Problem description:
Could you output every record below exactly, leaving out the pictures?

[Stored data entries]
________________________________________

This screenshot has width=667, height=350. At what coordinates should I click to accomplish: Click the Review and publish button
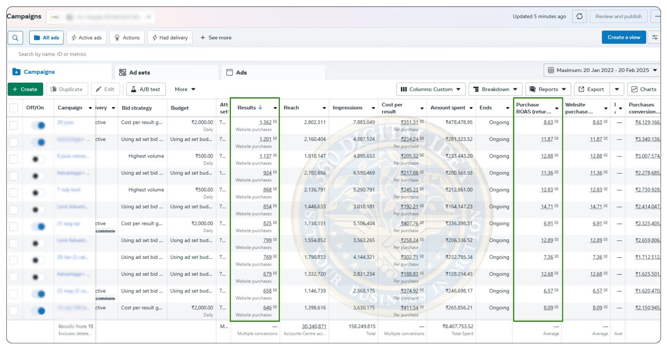(618, 16)
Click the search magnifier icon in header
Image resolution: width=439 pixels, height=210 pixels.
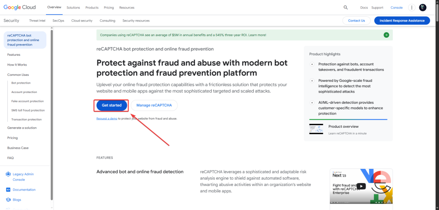346,7
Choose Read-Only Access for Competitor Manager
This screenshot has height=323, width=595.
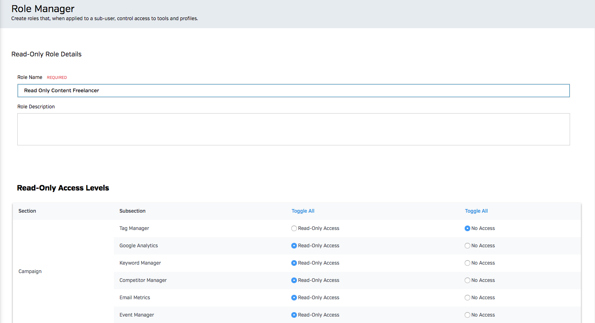294,280
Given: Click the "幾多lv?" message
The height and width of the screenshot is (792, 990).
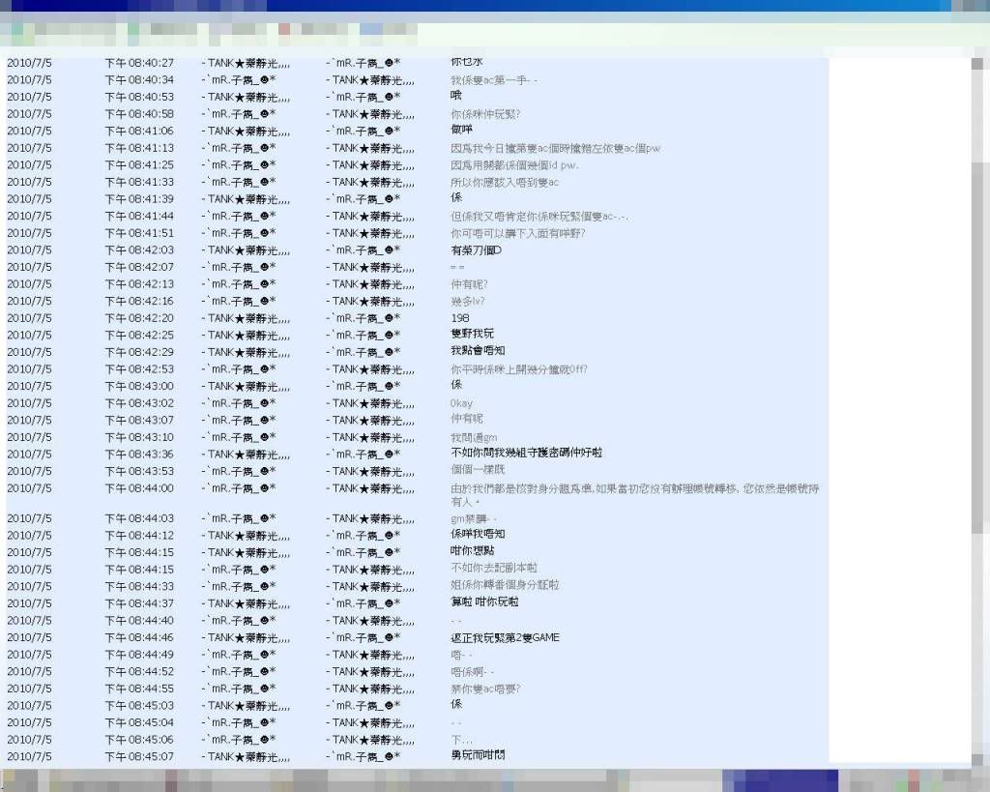Looking at the screenshot, I should [x=469, y=301].
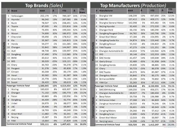Click the Suzuki brand row

click(x=46, y=82)
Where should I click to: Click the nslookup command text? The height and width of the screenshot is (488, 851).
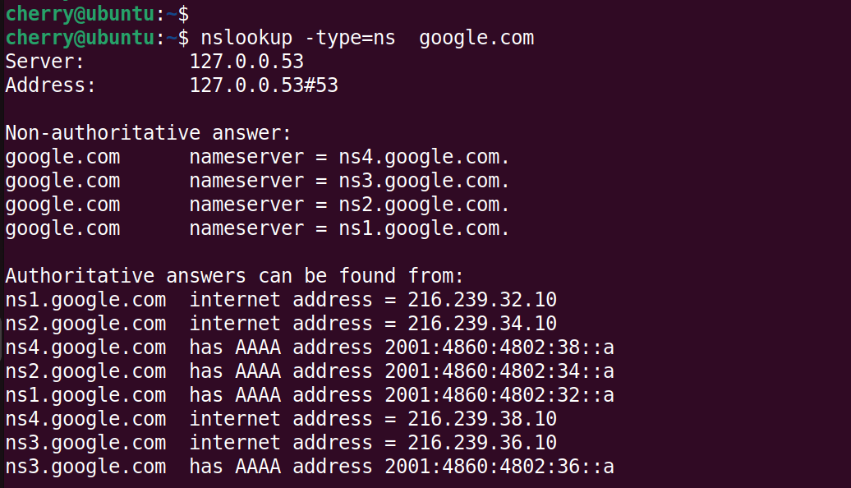tap(246, 38)
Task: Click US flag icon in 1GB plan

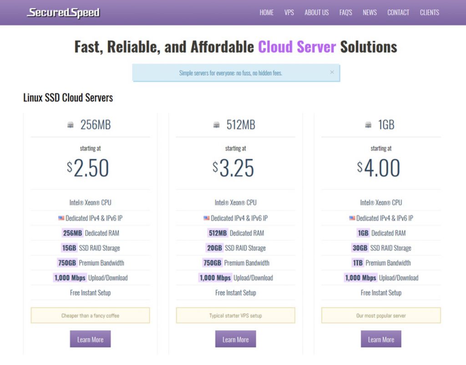Action: pos(352,218)
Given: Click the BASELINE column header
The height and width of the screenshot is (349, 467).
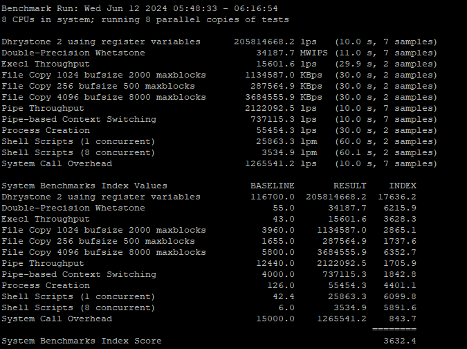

________________________________________

Output for this exercise:
This screenshot has width=667, height=350. At what coordinates should I click to accomplish: Click the Review and publish button
(618, 16)
Click the search magnifier icon in header
Image resolution: width=439 pixels, height=210 pixels.
346,7
Choose Read-Only Access for Competitor Manager
This screenshot has height=323, width=595.
294,280
Given: Click the "幾多lv?" message
The height and width of the screenshot is (792, 990).
Looking at the screenshot, I should [x=469, y=301].
Click the Suzuki brand row

click(x=46, y=82)
Where should I click to: Click the nslookup command text? The height and width of the screenshot is (488, 851).
tap(246, 38)
Task: Click US flag icon in 1GB plan

Action: pos(352,218)
Given: Click the BASELINE column header
The height and width of the screenshot is (349, 467).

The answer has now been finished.